Reivindica, una vez más, la figura inmensa y de una creatividad indiscutible del director norteamericano Todd Haynes, que no en balde lleva tras de sí una filmografía excelente que le ha aupado a lo más alto del cine de Hollywood, también ha conquistado unos niveles de independencia asombrosos en el siempre restringido marco estadounidense.

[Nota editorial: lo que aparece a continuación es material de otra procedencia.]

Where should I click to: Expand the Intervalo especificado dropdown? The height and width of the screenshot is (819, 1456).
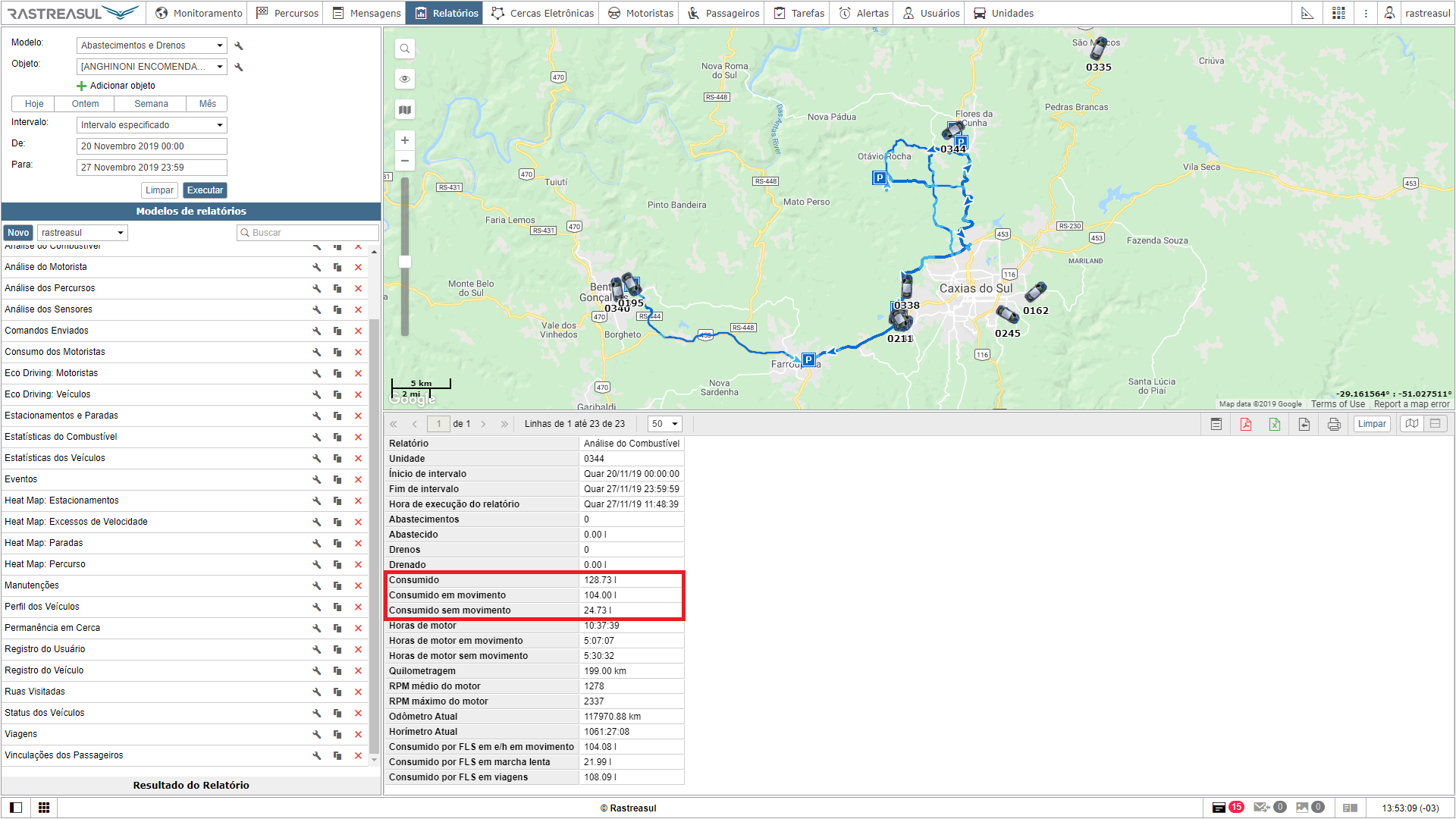152,125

Una película como ésta es insólita en las pantallas y, sin embargo, para este cineasta, al menos hasta ahora, todavía encaja en su obra. Presentada a concurso en el Festival de Cannes, no logró ingresar en el palmarés, a pesar de que había motivos para ello que no prosperaron en el jurado presidido por Pedro Almodóvar. Responsable de largometrajes de la talla de Safe, Lejos del cielo y Carol, entre otras, Haynes se ha inspirado en esta especie de cuento sobre la búsqueda de la paternidad en un libro de Brian Selznick que ha adaptado a la pantalla el propio escritor.

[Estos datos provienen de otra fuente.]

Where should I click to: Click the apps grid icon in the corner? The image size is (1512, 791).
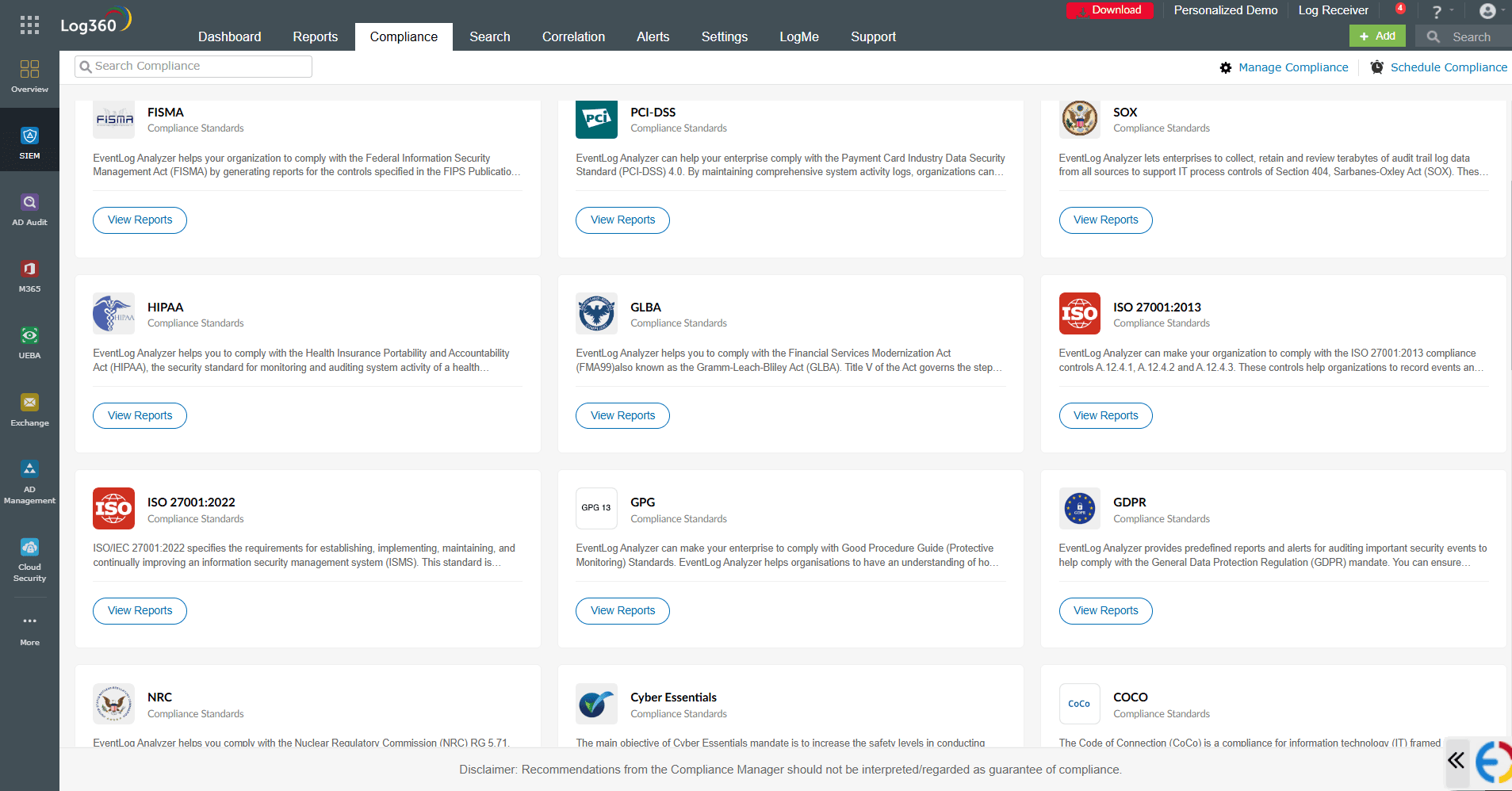pos(29,23)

Es un relato peculiar y en principio enigmático que se va clarificando a medida que la proyección avanza, que nos traslada a dos épocas separadas por 50 años, en concreto al Nueva York de 1927 y de 1977. Lo hace y esto es lo más asombroso, valiéndose de la estética antagónica de dos formas distintas de ver el cine, el todavía mudo y en blanco y negro, por un lado, y el ya en color y sonoro por otro. Con este esquema tan sorprendente se alternan las experiencias de dos niños, Rose y Ben, que están inmersos en un gran empeño, encontrar a sus respectivos padres, que no han llegado a conocer. Rose se siente fascinada por una actriz sobre la que escribe su trayectoria íntima. Ben se ve motivado por su pasión por los museos y por una noticia trágica que le lleva a trasladarse a Nueva York en busca de respuesta a unas interrogantes que han definido todo su pasado. Así, combinando blanco y negro y color y cine sonoro y mudo, se va configurando un drama familiar sensible y emotivo que adquiere su verdadero sentido en sus minutos finales.